Records for locating described items
───
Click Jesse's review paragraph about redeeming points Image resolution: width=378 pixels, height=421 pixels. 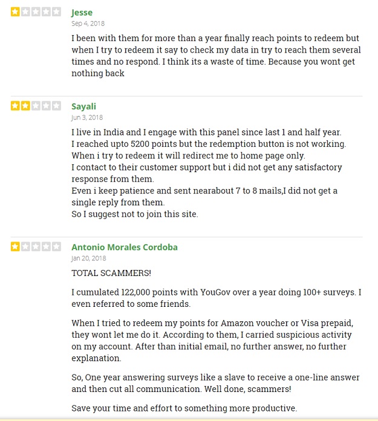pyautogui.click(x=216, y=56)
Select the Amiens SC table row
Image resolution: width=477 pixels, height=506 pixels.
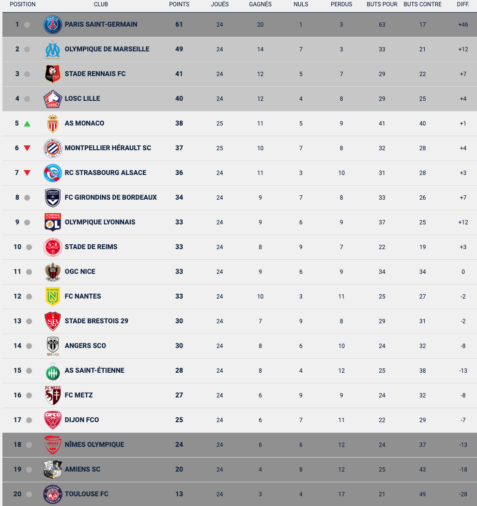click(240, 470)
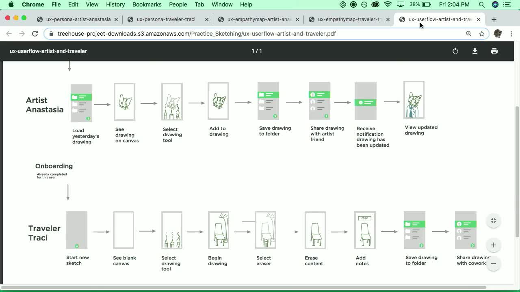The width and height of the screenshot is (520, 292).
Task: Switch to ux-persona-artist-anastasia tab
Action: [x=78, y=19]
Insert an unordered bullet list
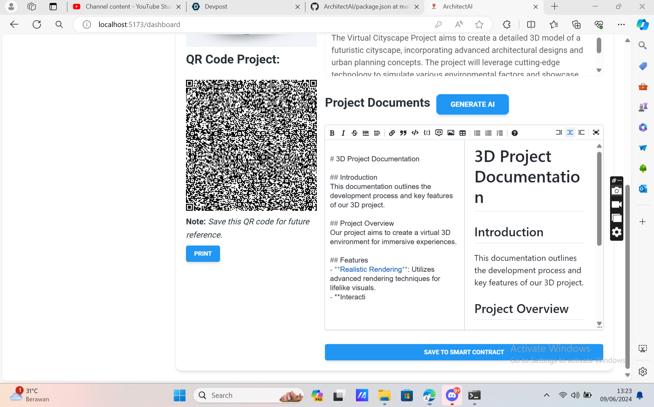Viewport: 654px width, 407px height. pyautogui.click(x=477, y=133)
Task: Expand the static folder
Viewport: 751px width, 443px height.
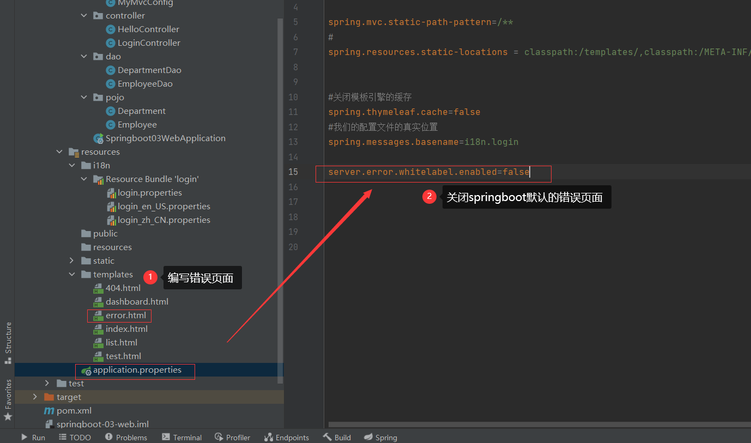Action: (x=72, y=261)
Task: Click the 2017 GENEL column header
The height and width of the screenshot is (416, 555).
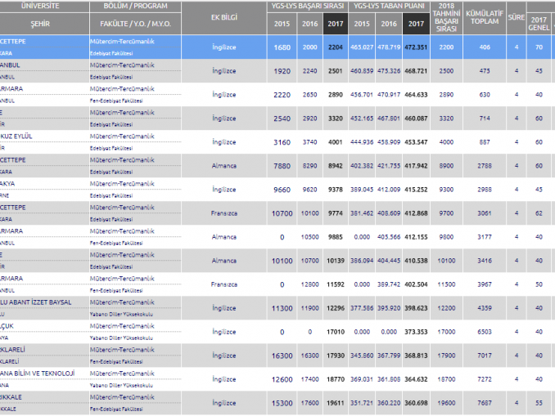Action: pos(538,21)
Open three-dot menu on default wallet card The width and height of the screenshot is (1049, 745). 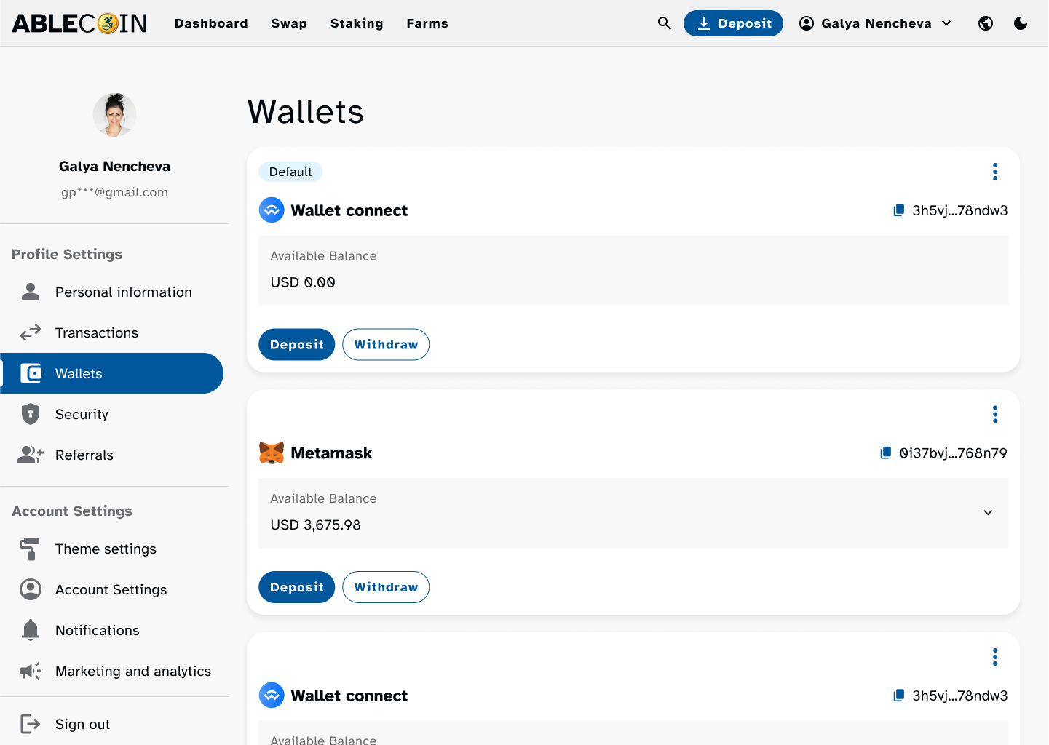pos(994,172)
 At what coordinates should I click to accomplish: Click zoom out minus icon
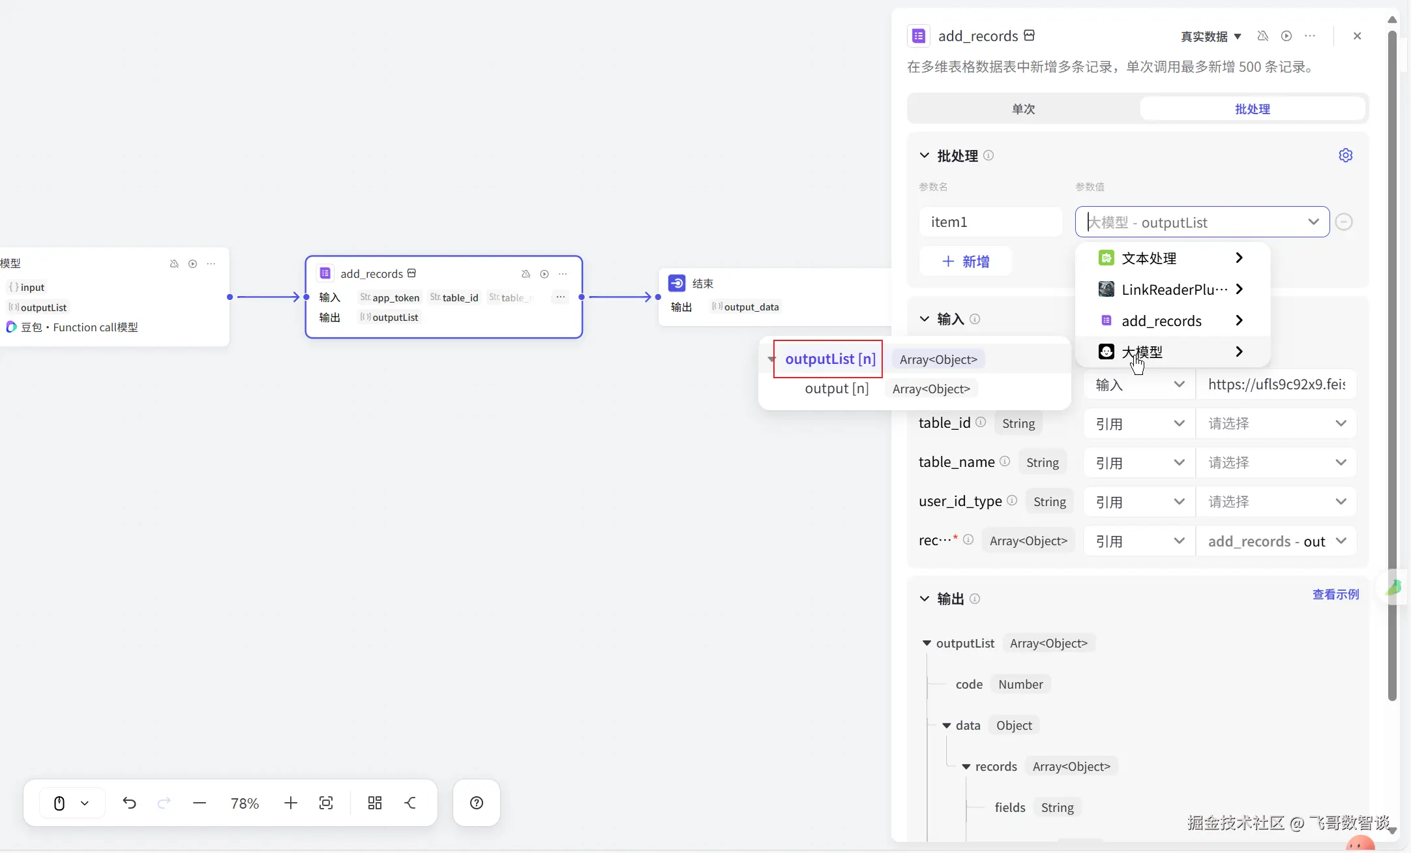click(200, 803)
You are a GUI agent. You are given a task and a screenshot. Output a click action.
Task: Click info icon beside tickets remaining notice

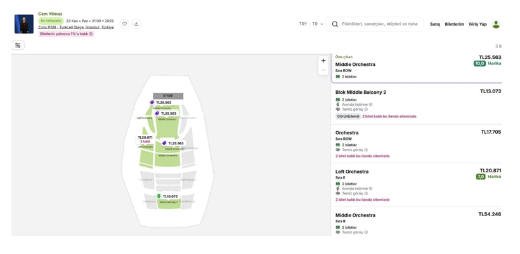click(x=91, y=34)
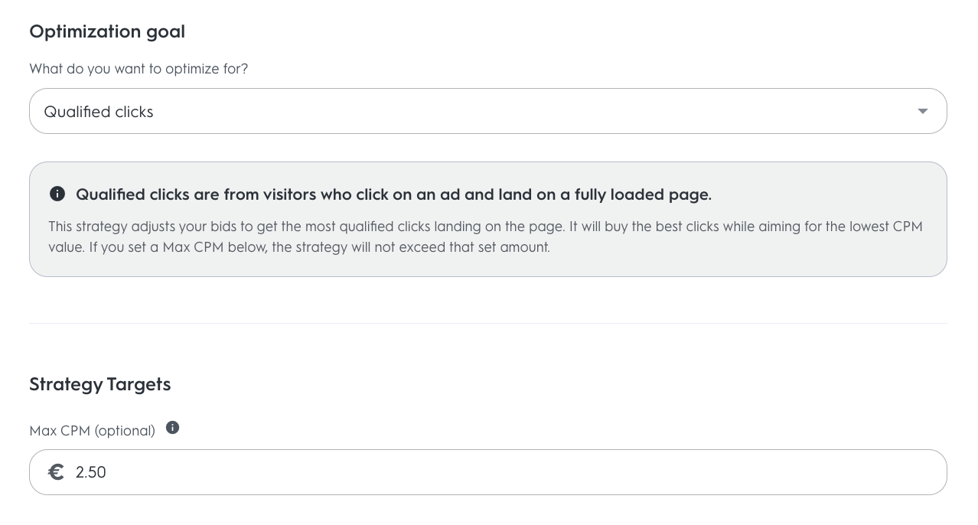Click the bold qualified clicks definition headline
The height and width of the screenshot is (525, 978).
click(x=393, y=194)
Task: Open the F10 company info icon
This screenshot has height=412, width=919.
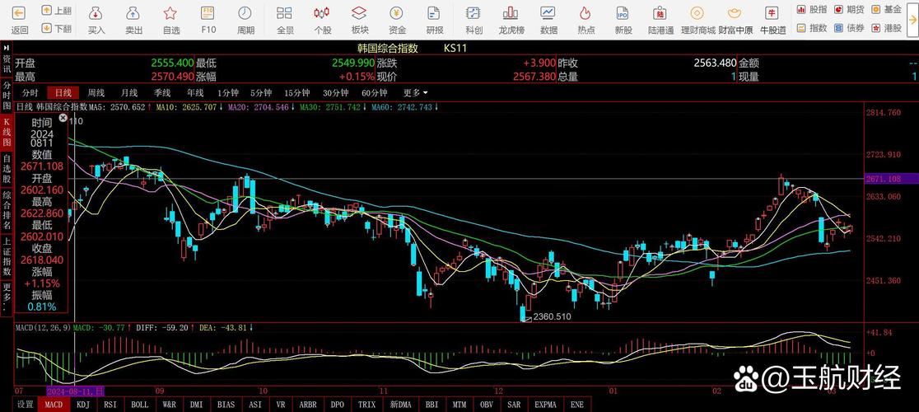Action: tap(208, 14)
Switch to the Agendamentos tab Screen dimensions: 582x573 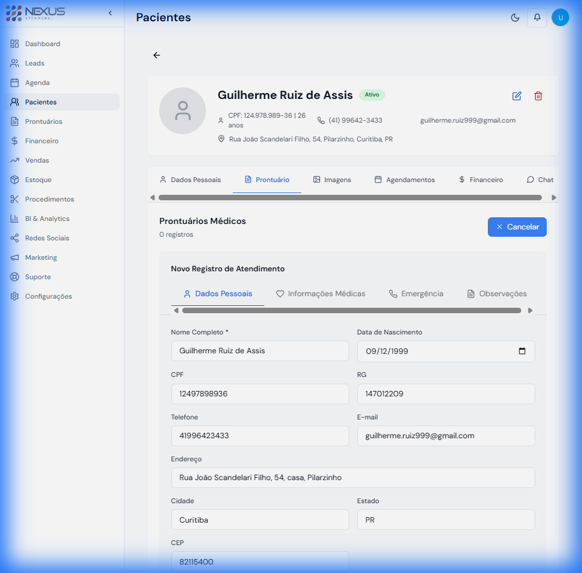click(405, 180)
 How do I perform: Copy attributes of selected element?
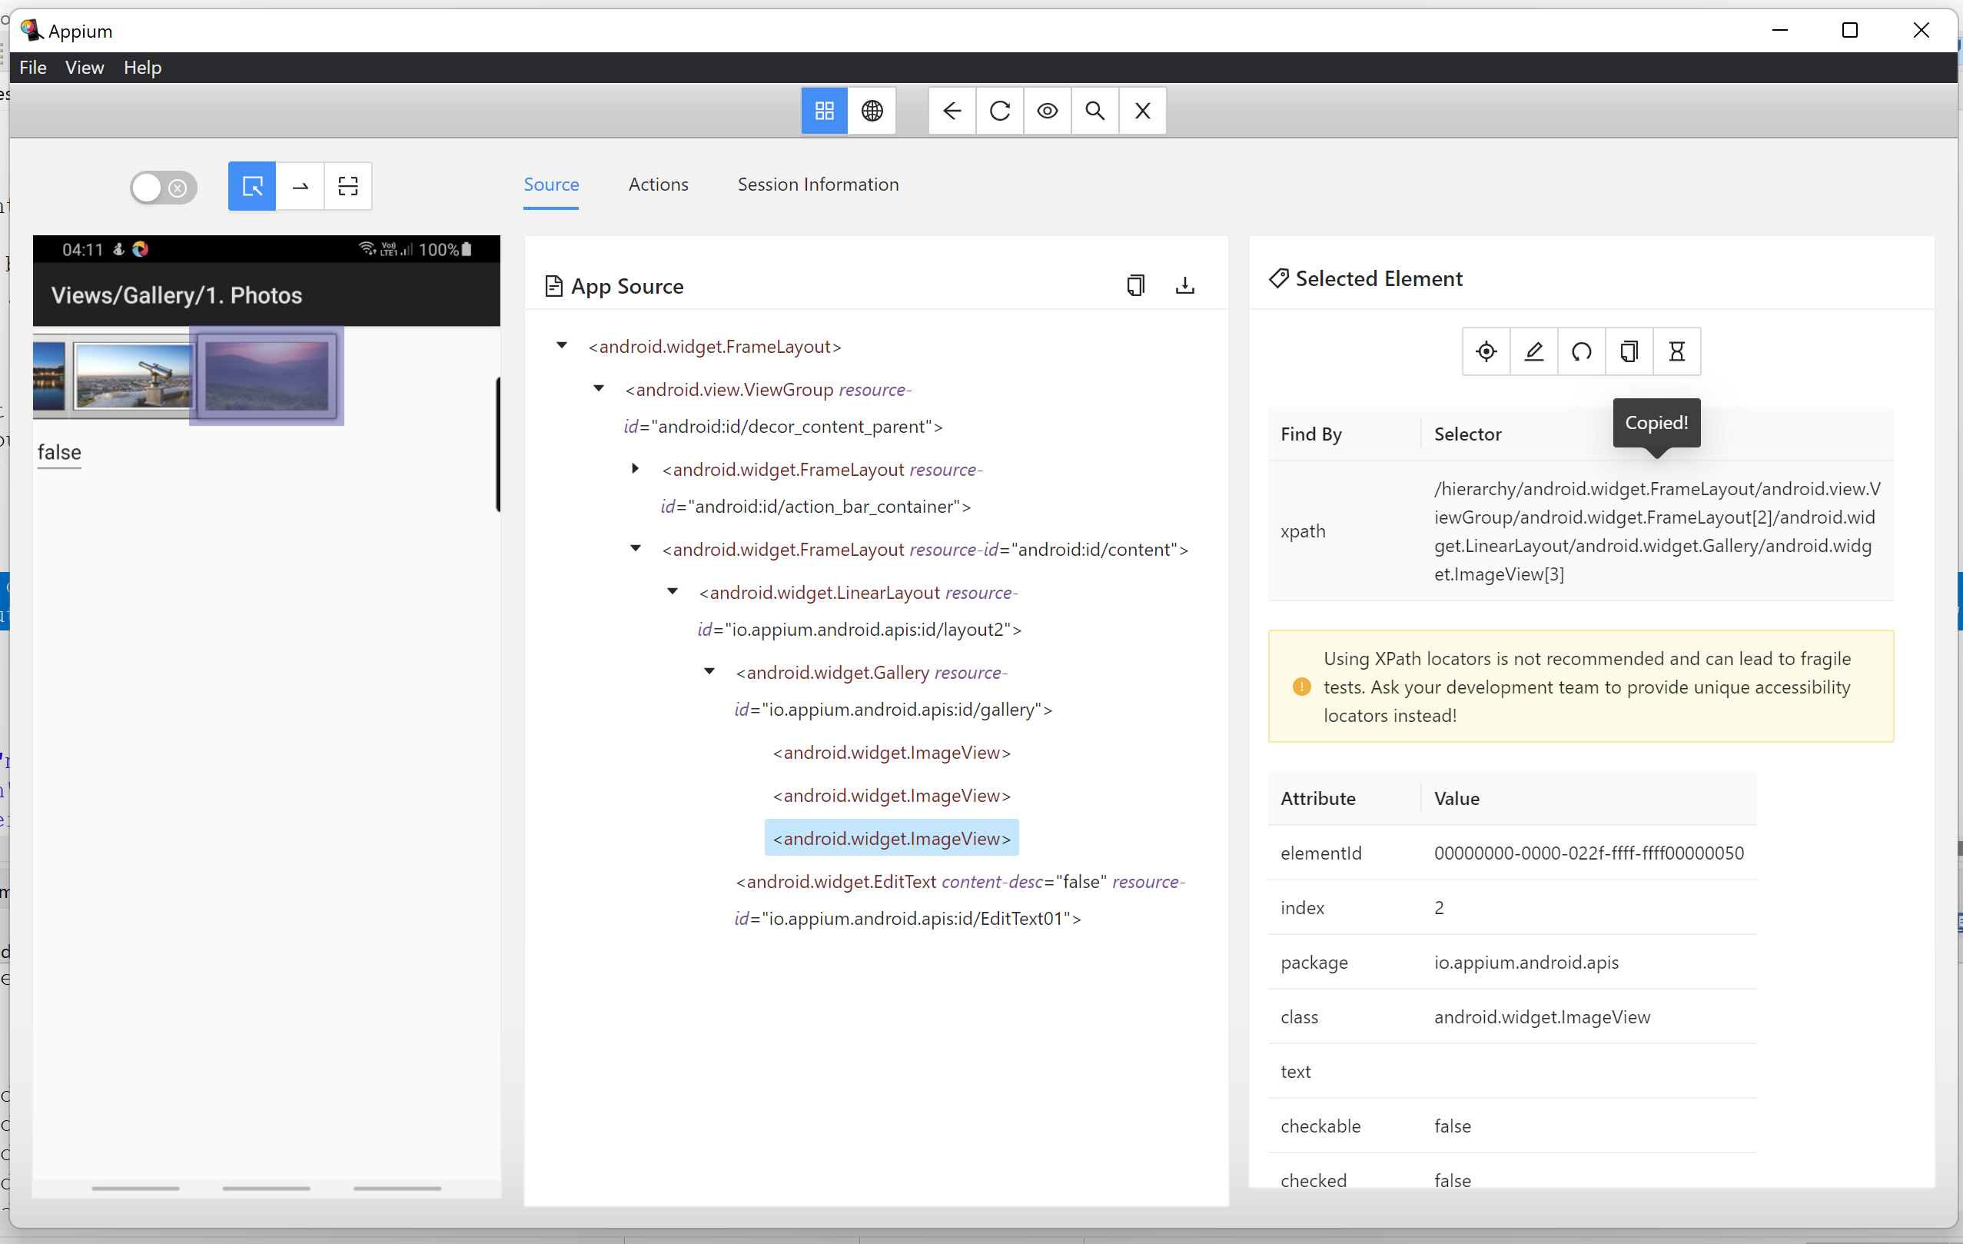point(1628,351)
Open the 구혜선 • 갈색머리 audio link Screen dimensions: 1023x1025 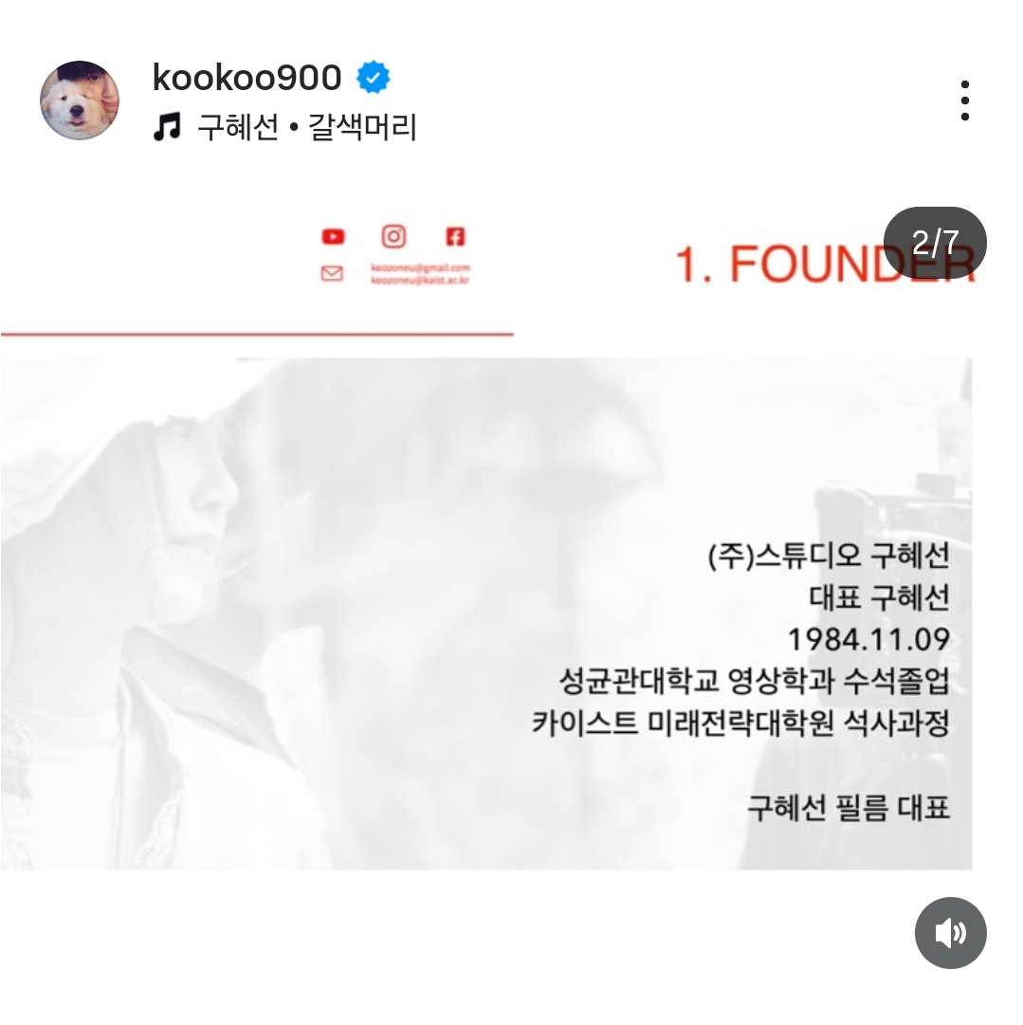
───
What to produce: Write out the lines above, starting at the line with "You are a GUI" and ending with the line with "click(x=393, y=194)", both included. Leave the pictures out.

Solution below:
You are a GUI agent. You are given a task and a screenshot. Output a click action.
Task: Click info icon beside tickets remaining notice

click(x=91, y=34)
Click the bold qualified clicks definition headline
The height and width of the screenshot is (525, 978).
click(x=393, y=194)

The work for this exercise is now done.